**Текст для работы:**
Катюша. Пасха 1945 года

Валентина Троевская
       Есть такие драгоценные ячейки памяти, которые страшно открывать. Они отзываются болью и тоской по дальнему-светлому-невозвратному. Самое дорогое мое воспоминание лежит на самом донышке души. И боюсь к нему прикоснуться, сколько бы ни прошло времени – оно может вспыхнуть и разгореться в любой момент.
       Весна 1945 года. Всюду уже ощущается предчувствие победы. Прошла посевная.Отцвели синие крокусы в степи. Перед окончанием большой войны открыли церковь. Народ готовился к Пасхе. Катюше, моей старшей сестре, уже 11 лет, а мне через 2 месяца будет 4 года. Я еще не знаю, что Кате останется жить один год, до весны 1946 года. А пока такой надежный мир – полная чаша спокойствия и детских радостей.

**Исходные данные:**
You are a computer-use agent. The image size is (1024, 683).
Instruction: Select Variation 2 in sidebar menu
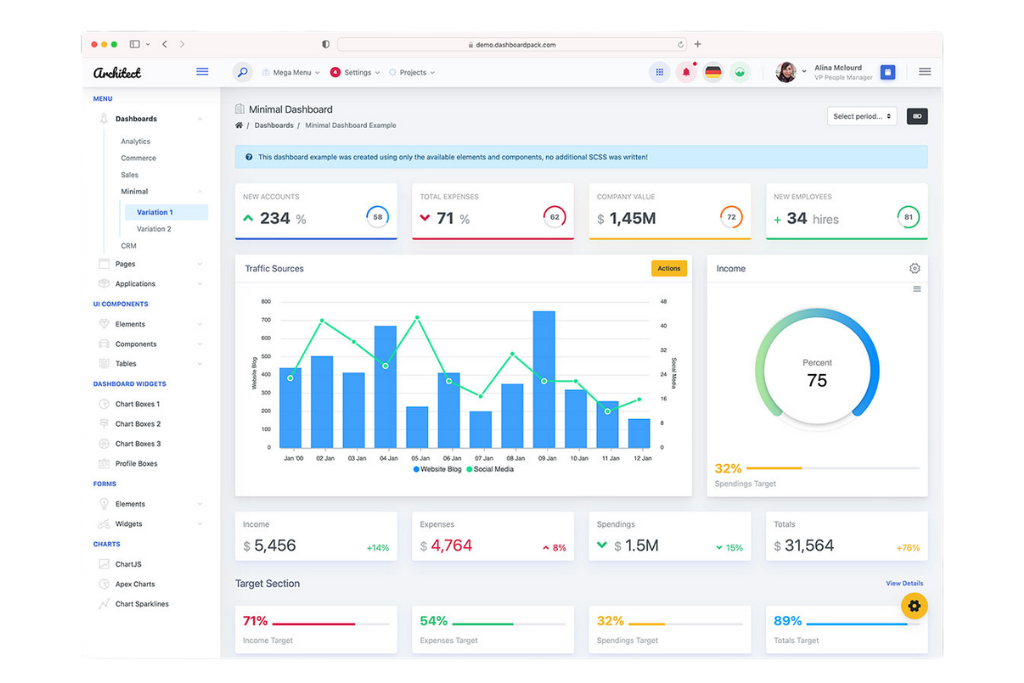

**Задания:**
[A] Сколько лет было Катюше весной 1945 года, если верить воспоминанию о Пасхе 1945 года?
[B] Опираясь на воспоминание о Пасхе 1945 года, объясните в одном–трех предложениях, почему автор боится прикоснуться к самому дорогому воспоминанию.
[C] Пожалуйста, переведите на английский язык предложение из воспоминания о Пасхе 1945 года: «Перед окончанием большой войны открыли церковь.»

**Ответы к заданиям:**
[A] Катюше было 11 лет.

[B] Такое воспоминание может вспыхнуть и разгореться в любой момент, сколько бы ни прошло времени. Подобные ячейки памяти отзываются болью и тоской по дальнему-светлому-невозвратному.

[C] Before the end of the great war, the church was opened.